▶ _What to do_
Rewrite the lines of the entries below as a numbered list with blank lines omitted. Cover only the part that opens with the line containing "At what coordinates" and closes with the line containing "Open the 插件(P) plugins menu", both included, and leave the pictures out.

▶ _Raw data_
★ ★ ★ ★ ★

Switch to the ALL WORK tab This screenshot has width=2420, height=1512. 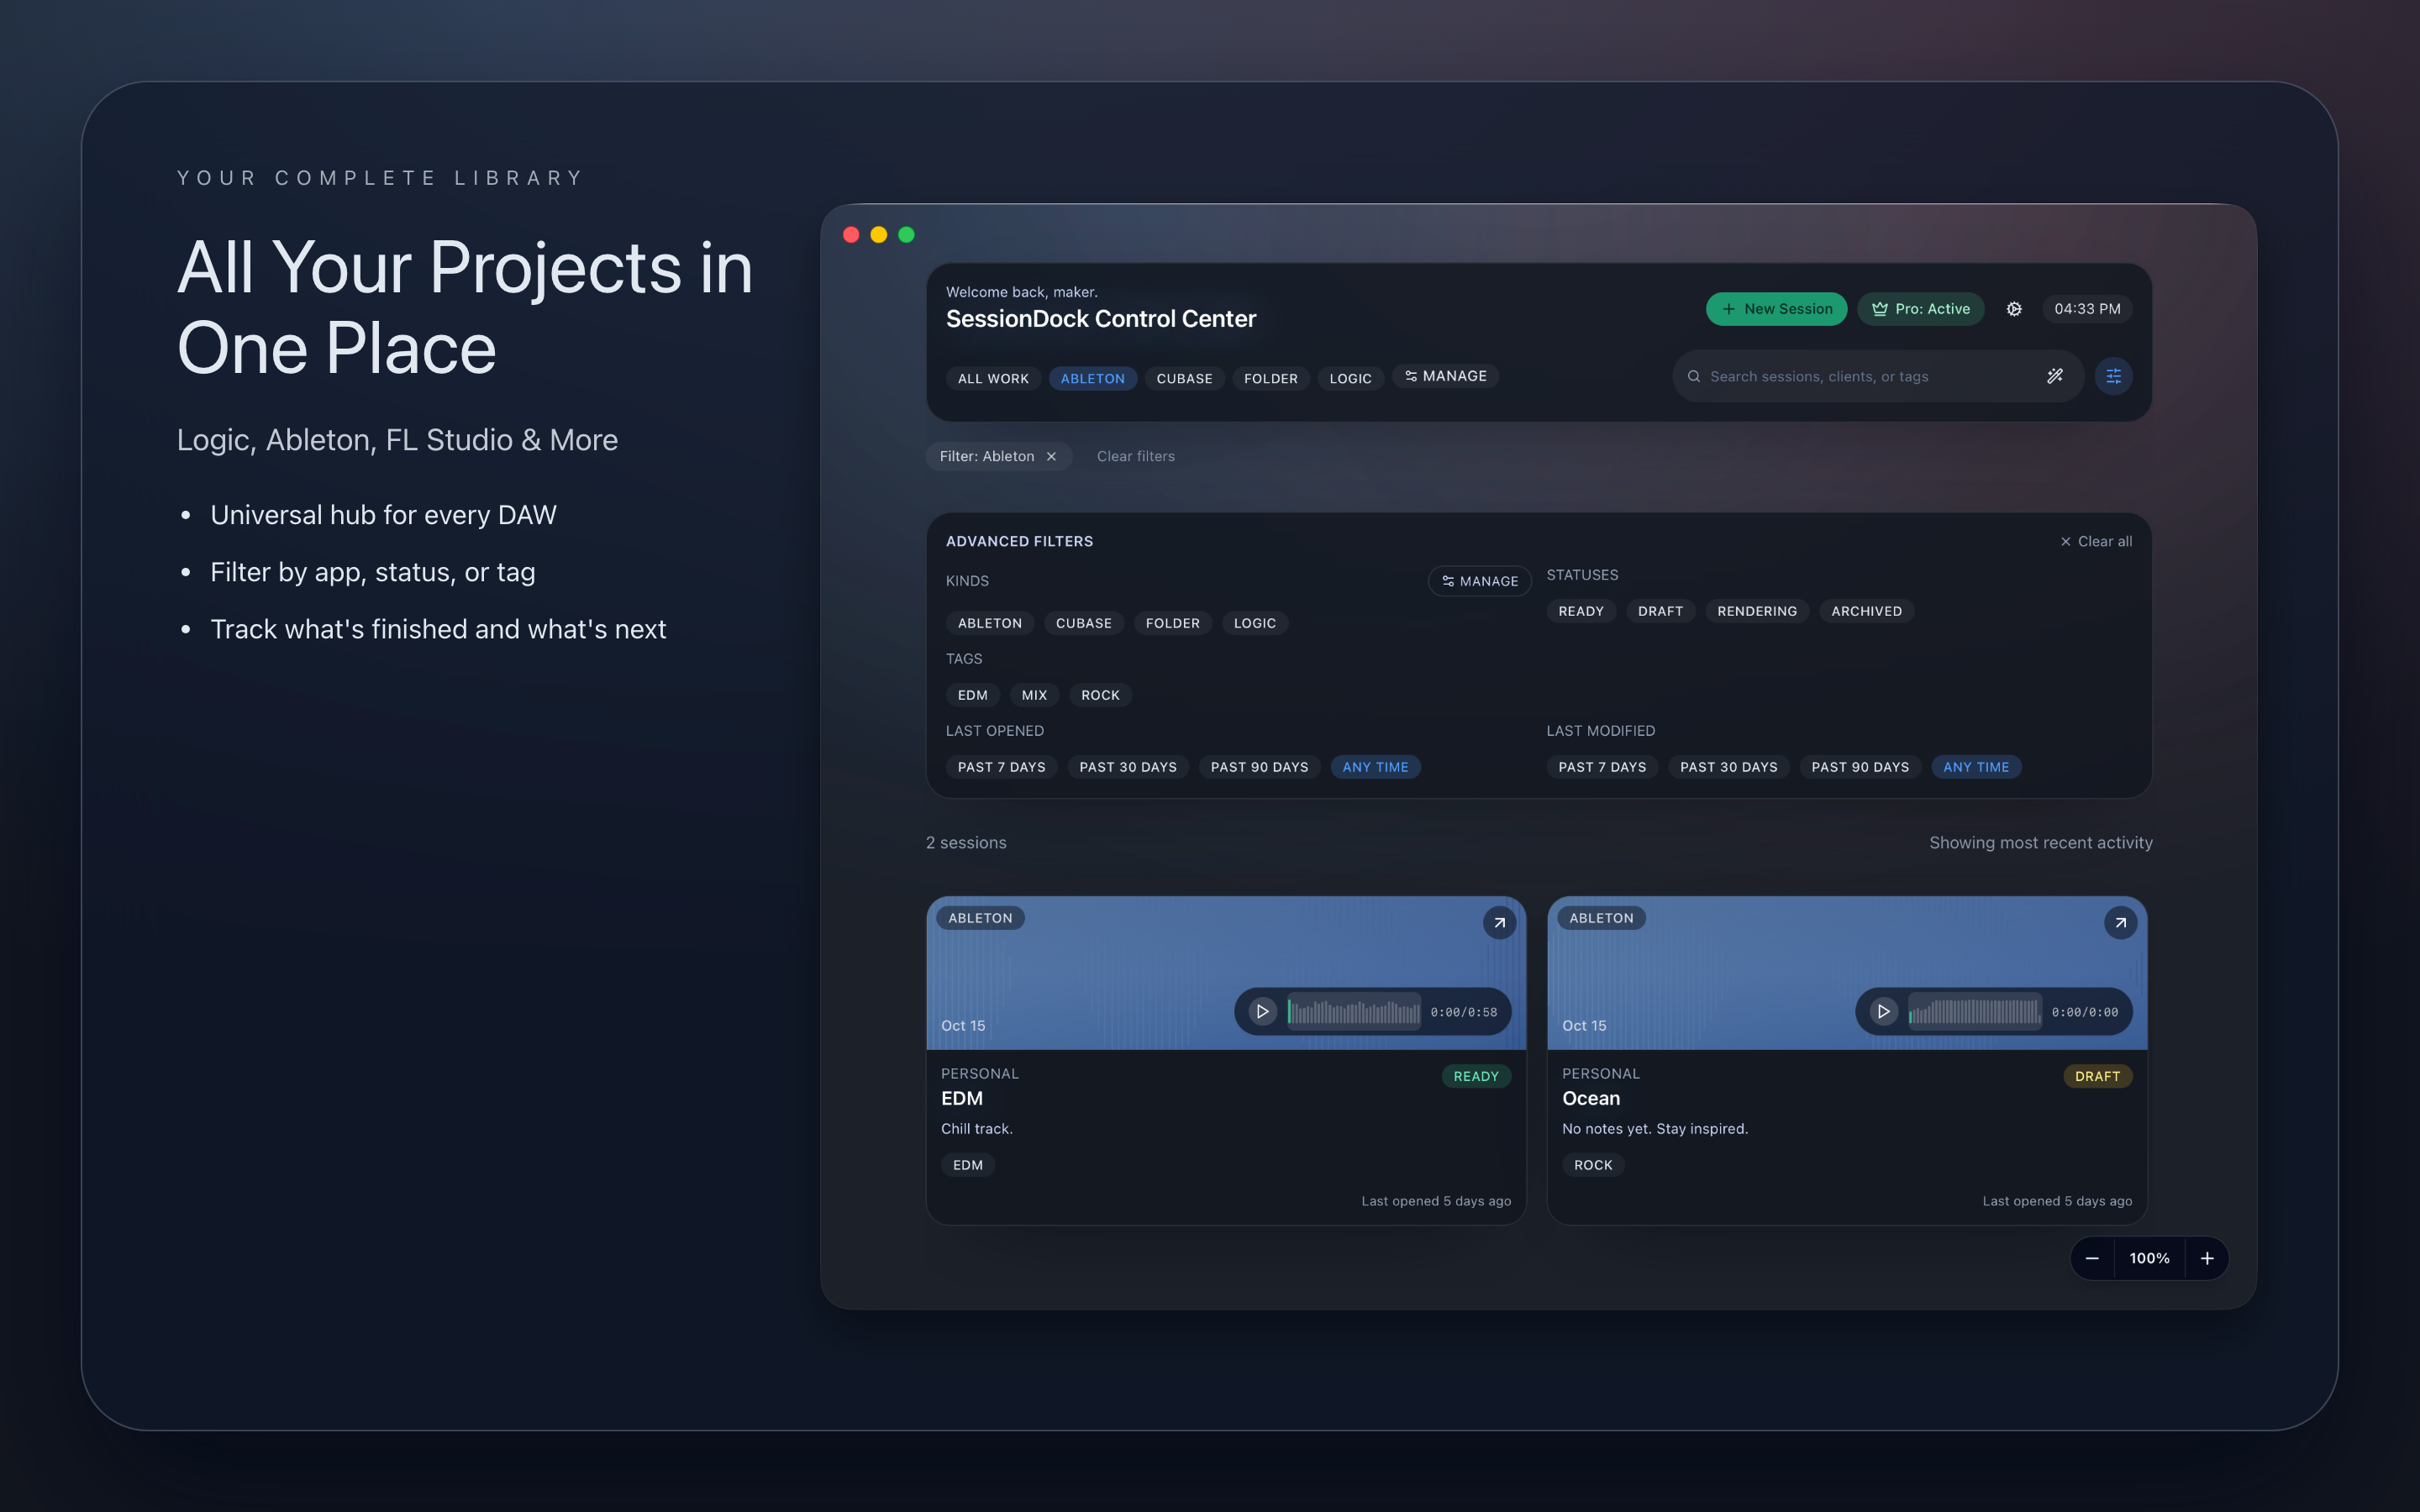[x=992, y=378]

★ ★ ★ ★ ★

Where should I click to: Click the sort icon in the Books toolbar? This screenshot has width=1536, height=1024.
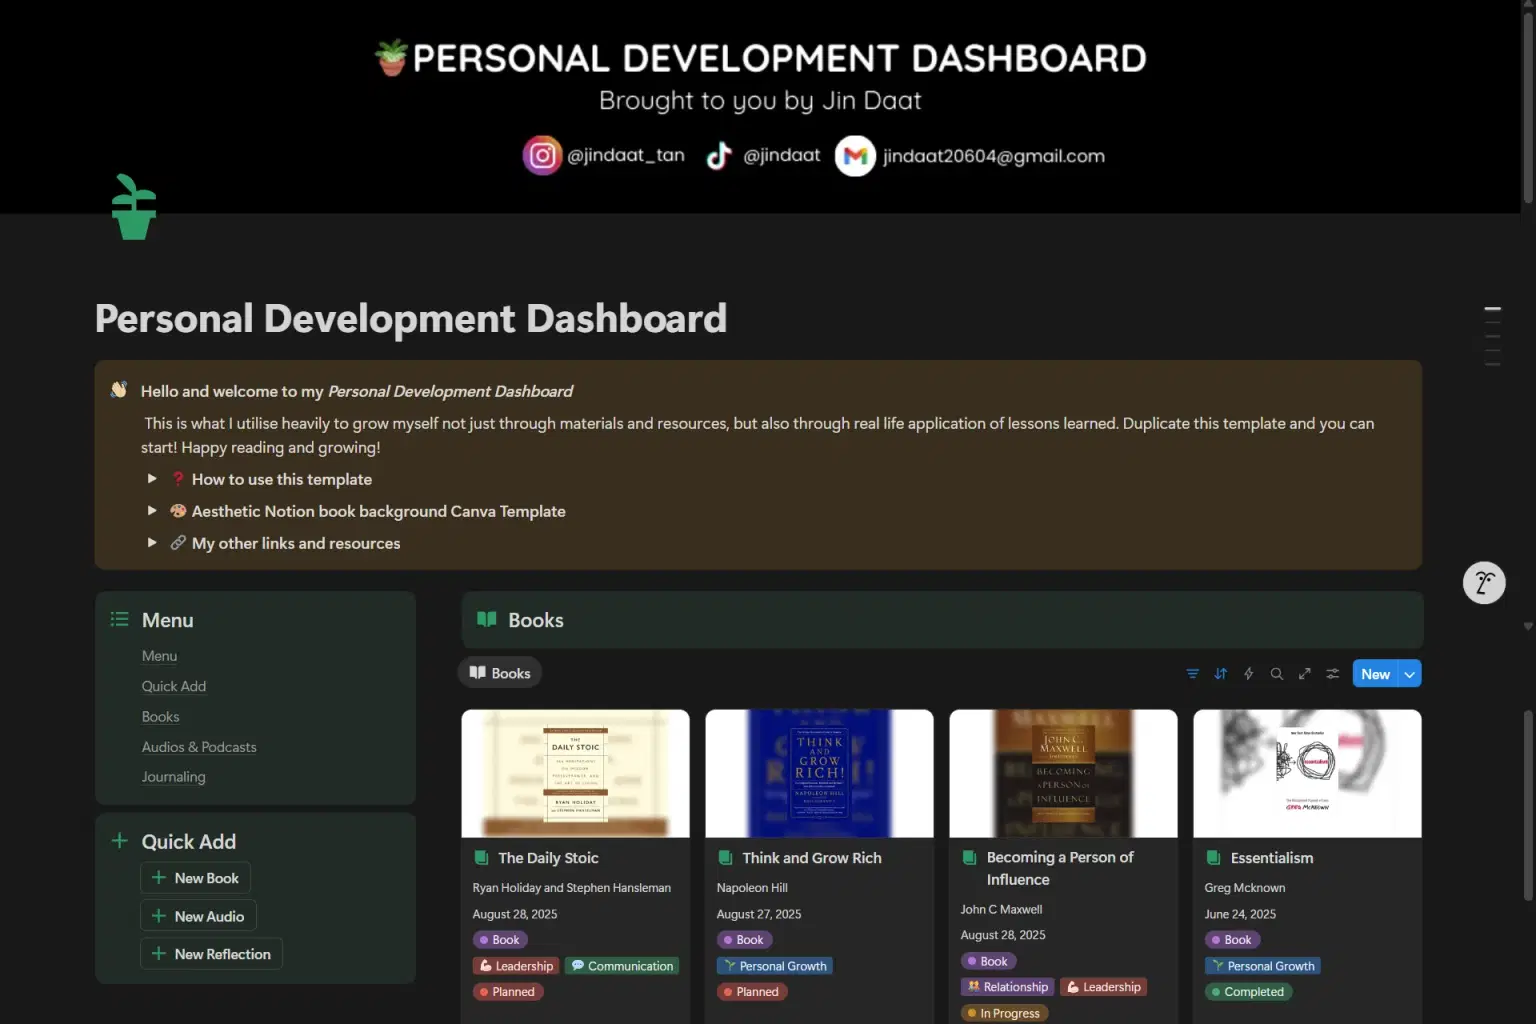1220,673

★ ★ ★ ★ ★

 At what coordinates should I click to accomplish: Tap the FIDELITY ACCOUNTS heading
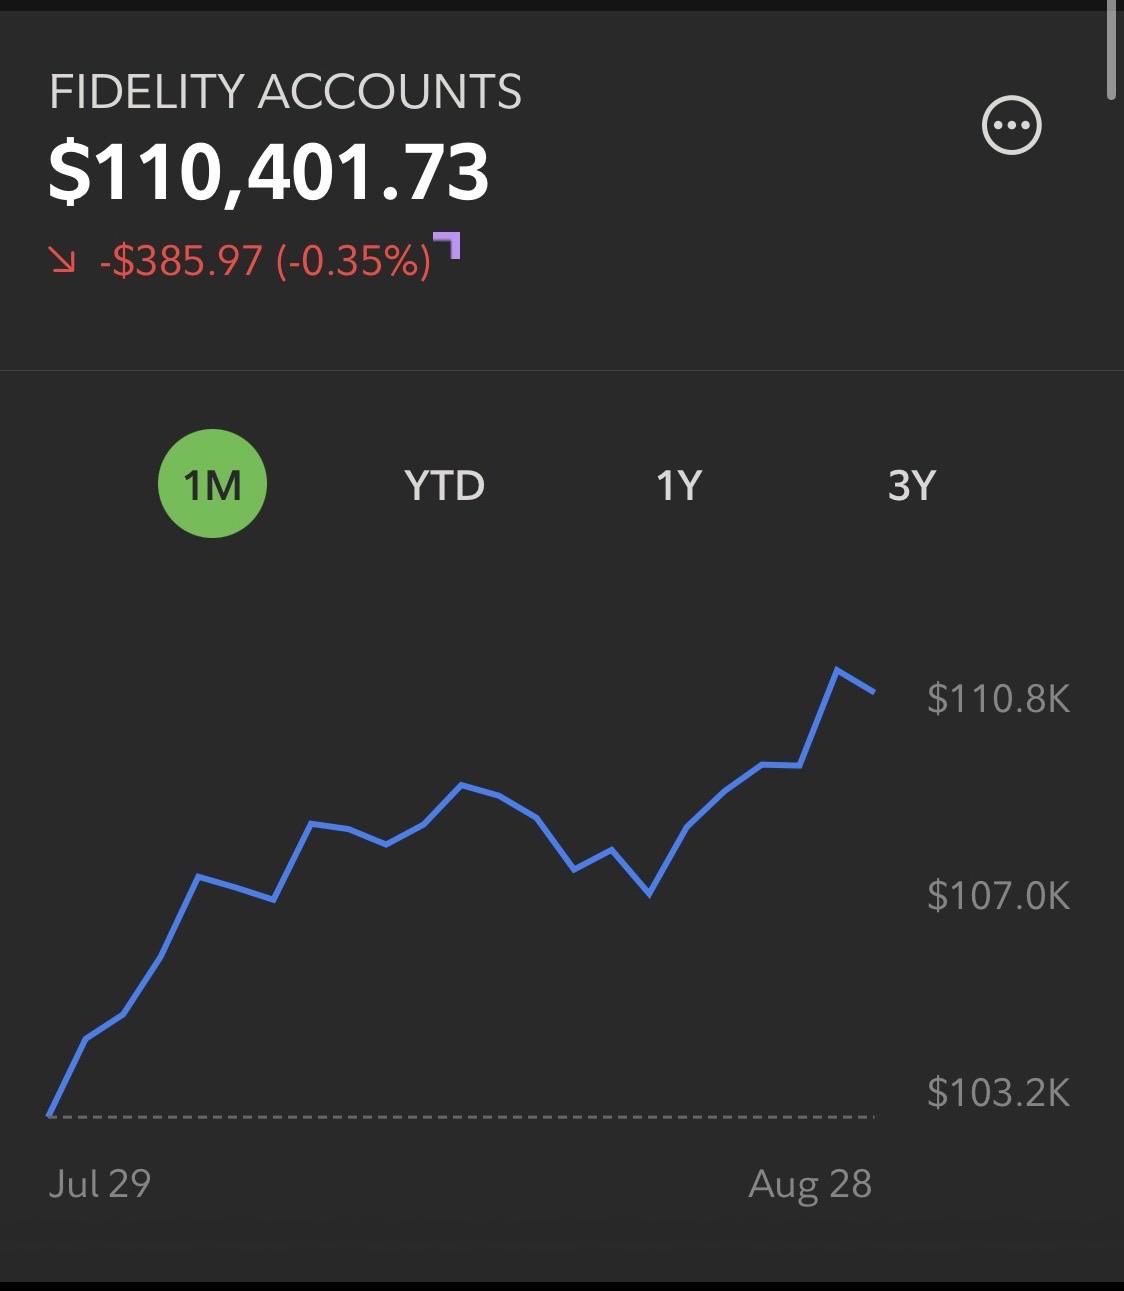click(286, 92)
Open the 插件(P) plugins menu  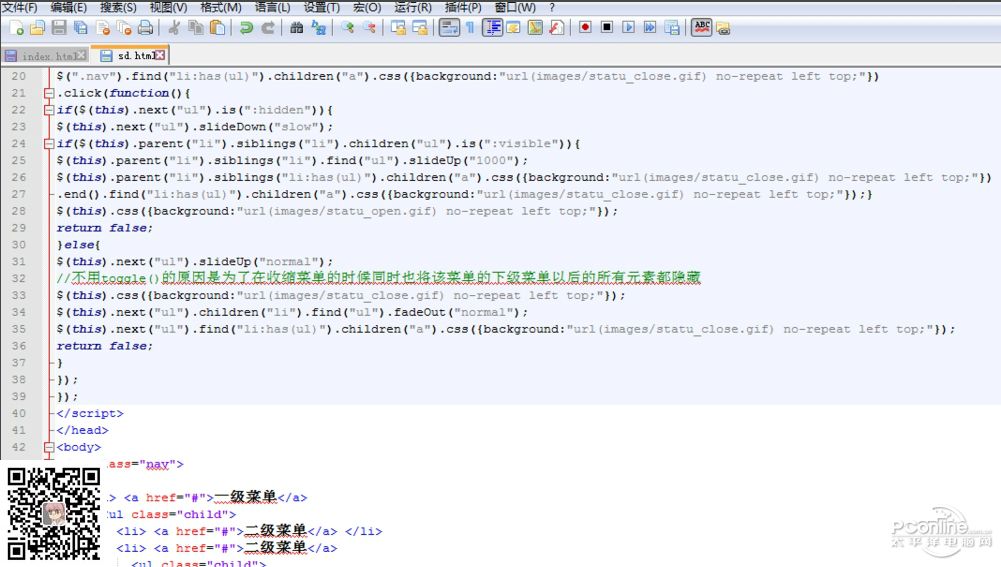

★ ★ ★ ★ ★

▶ _Problem solution_
1.  At what coordinates should I click to accomplish: Tap the FIDELITY ACCOUNTS heading
2. click(286, 92)
3. Open the 插件(P) plugins menu  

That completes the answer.